- [Data entries]:
---*---

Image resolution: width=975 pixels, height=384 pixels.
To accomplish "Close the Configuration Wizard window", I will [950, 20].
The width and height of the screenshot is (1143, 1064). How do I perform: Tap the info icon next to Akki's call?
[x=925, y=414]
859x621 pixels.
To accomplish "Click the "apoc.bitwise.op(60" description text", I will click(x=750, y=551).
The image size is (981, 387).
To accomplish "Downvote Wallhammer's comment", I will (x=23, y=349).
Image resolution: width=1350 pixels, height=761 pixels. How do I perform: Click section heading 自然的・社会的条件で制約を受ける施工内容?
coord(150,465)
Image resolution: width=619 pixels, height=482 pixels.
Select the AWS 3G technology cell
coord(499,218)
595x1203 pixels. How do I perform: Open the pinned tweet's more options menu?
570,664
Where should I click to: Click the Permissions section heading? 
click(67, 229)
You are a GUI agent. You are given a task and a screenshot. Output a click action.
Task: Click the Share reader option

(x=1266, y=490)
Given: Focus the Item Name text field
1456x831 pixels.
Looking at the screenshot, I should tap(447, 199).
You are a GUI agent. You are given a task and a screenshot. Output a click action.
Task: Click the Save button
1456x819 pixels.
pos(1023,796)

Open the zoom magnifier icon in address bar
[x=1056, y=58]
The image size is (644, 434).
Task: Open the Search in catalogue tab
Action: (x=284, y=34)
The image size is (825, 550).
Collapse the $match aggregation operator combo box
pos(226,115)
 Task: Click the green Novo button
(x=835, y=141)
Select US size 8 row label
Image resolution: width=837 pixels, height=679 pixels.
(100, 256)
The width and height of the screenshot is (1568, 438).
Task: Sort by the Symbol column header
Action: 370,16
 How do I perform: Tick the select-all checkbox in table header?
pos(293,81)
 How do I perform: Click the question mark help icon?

---*---

- [Stated problem]: Copy out the part of the items that opens with the line containing "Image resolution: width=1350" and closes with the line containing "coord(499,218)", requests included, and add 38 to every coordinate in the answers.

- [Final answer]:
Image resolution: width=1350 pixels, height=761 pixels. How do I perform: Click section heading 自然的・社会的条件で制約を受ける施工内容?
coord(188,503)
Image resolution: width=619 pixels, height=482 pixels.
Select the AWS 3G technology cell
coord(537,256)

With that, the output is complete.